A: Retire.js installs via npm either globally (npm install -g retire) or locally in a project (npm install –save-dev retire); Node.js and npm are required.
Q: How do I run basic scans and what options help?
A: Retire.js runs scans via the CLI (retire or retire –path ./dir). Output supports human-readable and JSON formats; use –colors and –verbose for clearer, richer output.
Q: How can I integrate Retire.js into CI/CD and fail builds?
A: Retire.js integrates into CI/CD by producing JSON output and returning nonzero exit codes on findings so pipelines can fail builds or gate merges based on severity.
Q: What does the browser extension do versus the CLI?
A: Retire.js browser extension scans visited pages, inspects runtime-loaded libraries, shows DevTools warnings, and uses sandboxed execution—behaviors that differ from the file-based CLI scanner.
Q: Does Retire.js automatically fix vulnerabilities?
A: Retire.js reports affected versions but does not auto-fix; developers must upgrade, replace, or patch libraries, then test changes.
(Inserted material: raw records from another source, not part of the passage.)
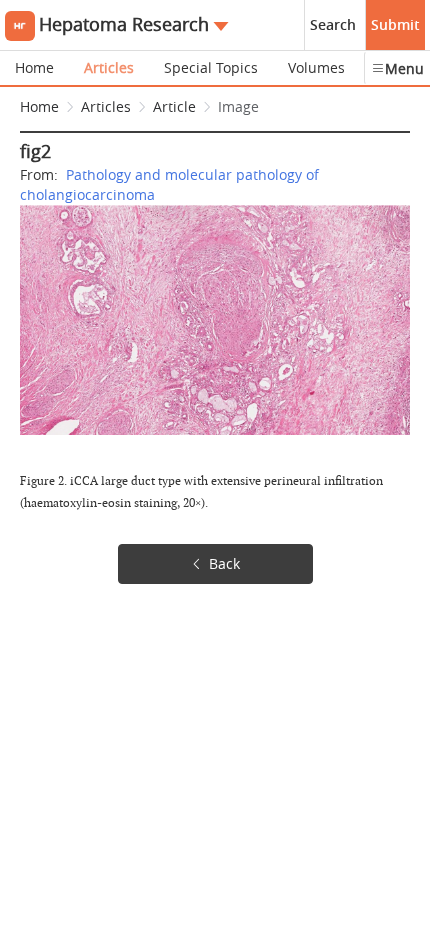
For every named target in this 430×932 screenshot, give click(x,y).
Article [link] (174, 106)
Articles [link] (106, 106)
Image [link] (238, 106)
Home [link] (39, 106)
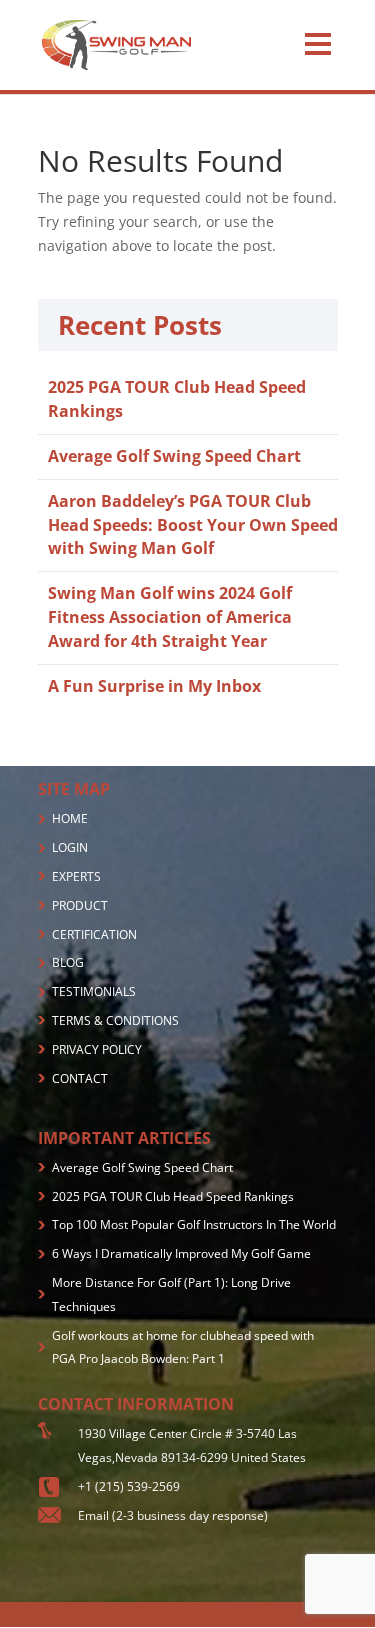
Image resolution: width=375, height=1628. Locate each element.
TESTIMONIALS (94, 991)
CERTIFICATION (94, 934)
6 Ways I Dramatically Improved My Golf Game (181, 1253)
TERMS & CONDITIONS (115, 1020)
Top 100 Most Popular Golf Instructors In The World (194, 1224)
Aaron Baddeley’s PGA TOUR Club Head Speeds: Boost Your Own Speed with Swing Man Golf (193, 525)
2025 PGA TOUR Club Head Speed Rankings (173, 1196)
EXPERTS (76, 876)
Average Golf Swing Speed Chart (174, 456)
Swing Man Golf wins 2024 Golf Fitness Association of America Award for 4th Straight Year (170, 617)
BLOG (68, 962)
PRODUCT (80, 905)
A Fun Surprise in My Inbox (154, 686)
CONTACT (80, 1078)
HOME (70, 818)
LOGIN (70, 847)
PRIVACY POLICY (97, 1049)
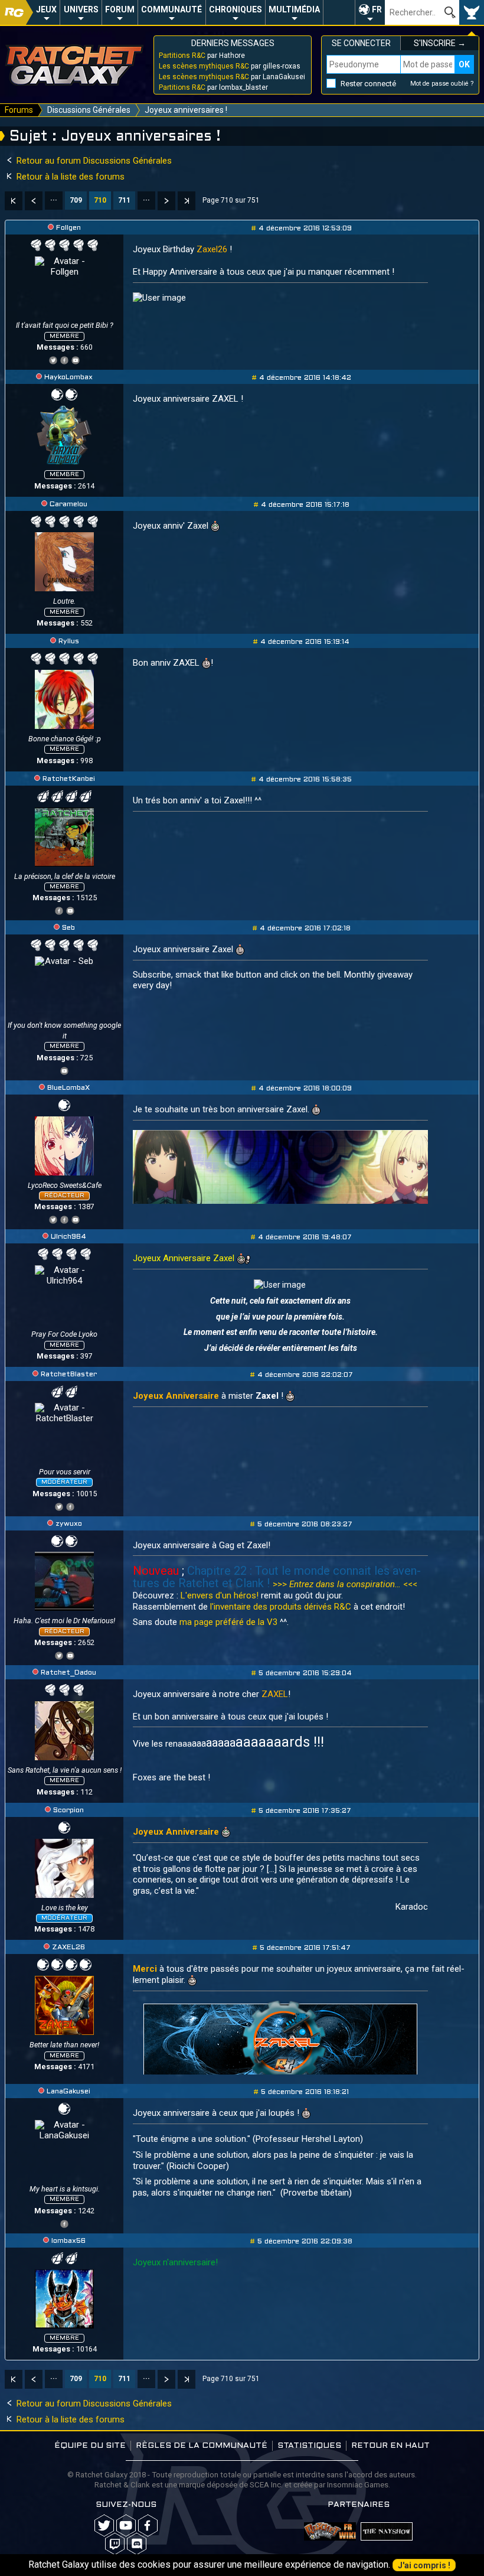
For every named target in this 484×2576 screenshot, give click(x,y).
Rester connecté (368, 83)
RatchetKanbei (68, 779)
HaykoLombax (68, 377)
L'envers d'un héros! (221, 1595)
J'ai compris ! (424, 2565)
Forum (120, 9)
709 (76, 200)
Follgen (68, 228)
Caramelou (68, 504)
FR (377, 9)
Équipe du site (90, 2446)
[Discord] (136, 2543)
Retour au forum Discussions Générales (93, 160)
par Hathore (202, 55)
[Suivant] (166, 200)
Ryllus (68, 641)
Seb (68, 928)
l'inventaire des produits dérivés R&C (280, 1606)
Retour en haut (390, 2446)
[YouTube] (75, 358)
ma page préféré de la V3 (228, 1622)
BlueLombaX (68, 1088)
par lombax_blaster (213, 87)
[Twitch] (115, 2543)
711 (124, 200)
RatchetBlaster (69, 1374)
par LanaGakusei (232, 77)
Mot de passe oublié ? (442, 83)
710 (100, 200)
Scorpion (68, 1810)
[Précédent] (33, 200)
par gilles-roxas (229, 66)
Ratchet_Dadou (68, 1672)
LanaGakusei (68, 2091)
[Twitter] (53, 358)
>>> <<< (345, 1584)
Use Dependabot or Renovate to automate PRs for upgrades.
Q: How does Retire.js compare to npm audit, Snyk, and OSS Index?
A: Retire.js focuses on client-side and bundled-file detection (including files outside manifests); npm audit checks package.json, while Snyk and OSS Index add remediation advice and wider advisory coverage.
Q: What are common limitations or gotchas with Retire.js?
A: Retire.js can miss heavily obfuscated code, yield false positives from generic filenames, and depends on a community JSON database—always verify findings and prioritize fixes by actual exploitability.